Data records
☆ ☆ ☆ ☆ ☆ ☆ ☆

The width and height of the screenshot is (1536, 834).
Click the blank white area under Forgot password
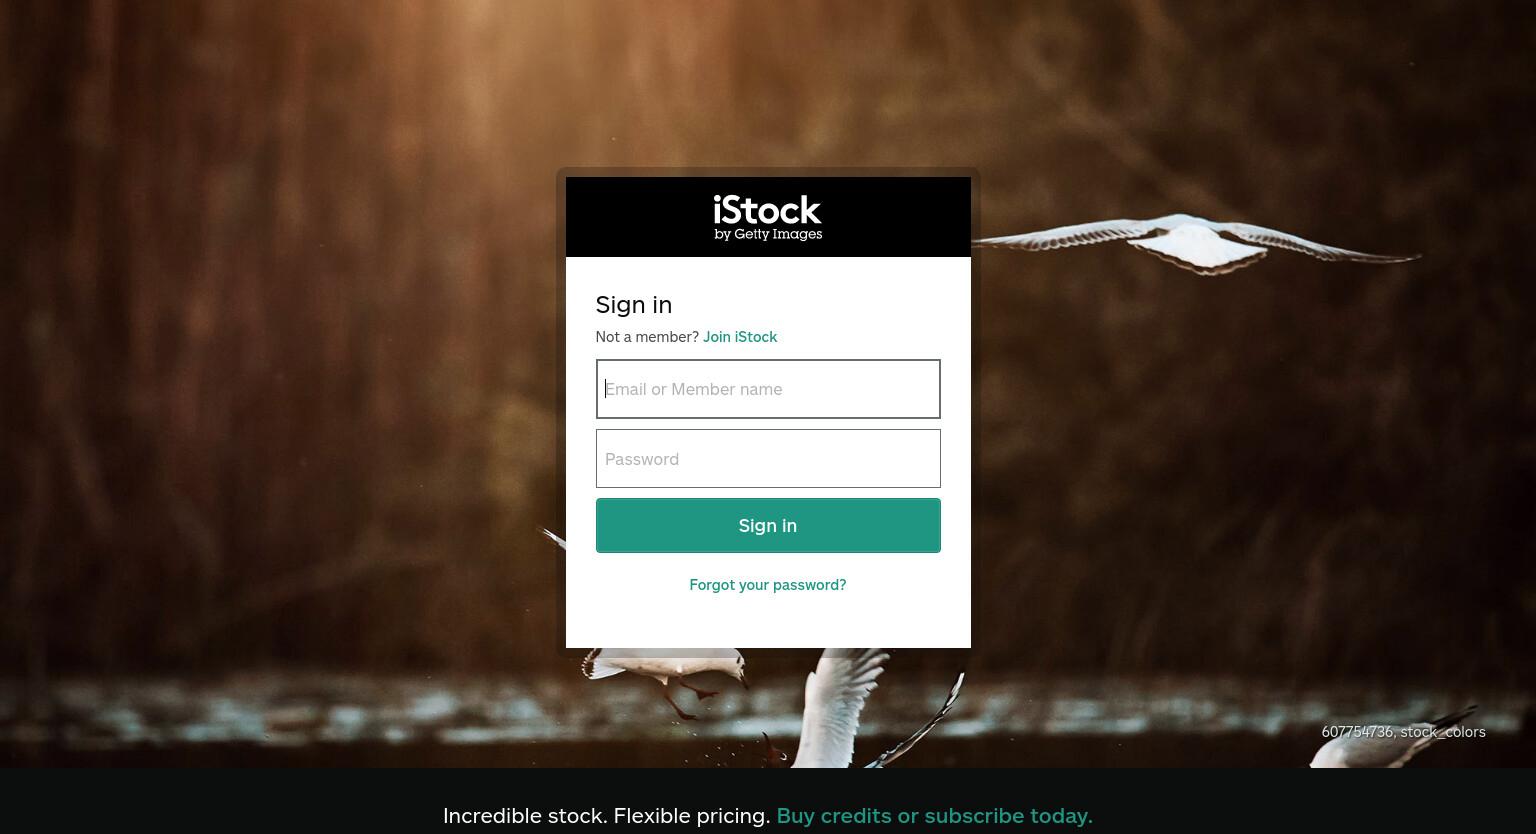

☆ ☆ ☆ ☆ ☆ ☆ ☆

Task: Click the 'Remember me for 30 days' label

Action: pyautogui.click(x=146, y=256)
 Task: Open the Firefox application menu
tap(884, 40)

☆ ☆ ☆ ☆ ☆ ☆ ☆

Output should match, line for line, the stretch of the material above from the line holding "The width and" through the line holding "Click the blank".

The width and height of the screenshot is (1536, 834).
Click the blank white area under Forgot password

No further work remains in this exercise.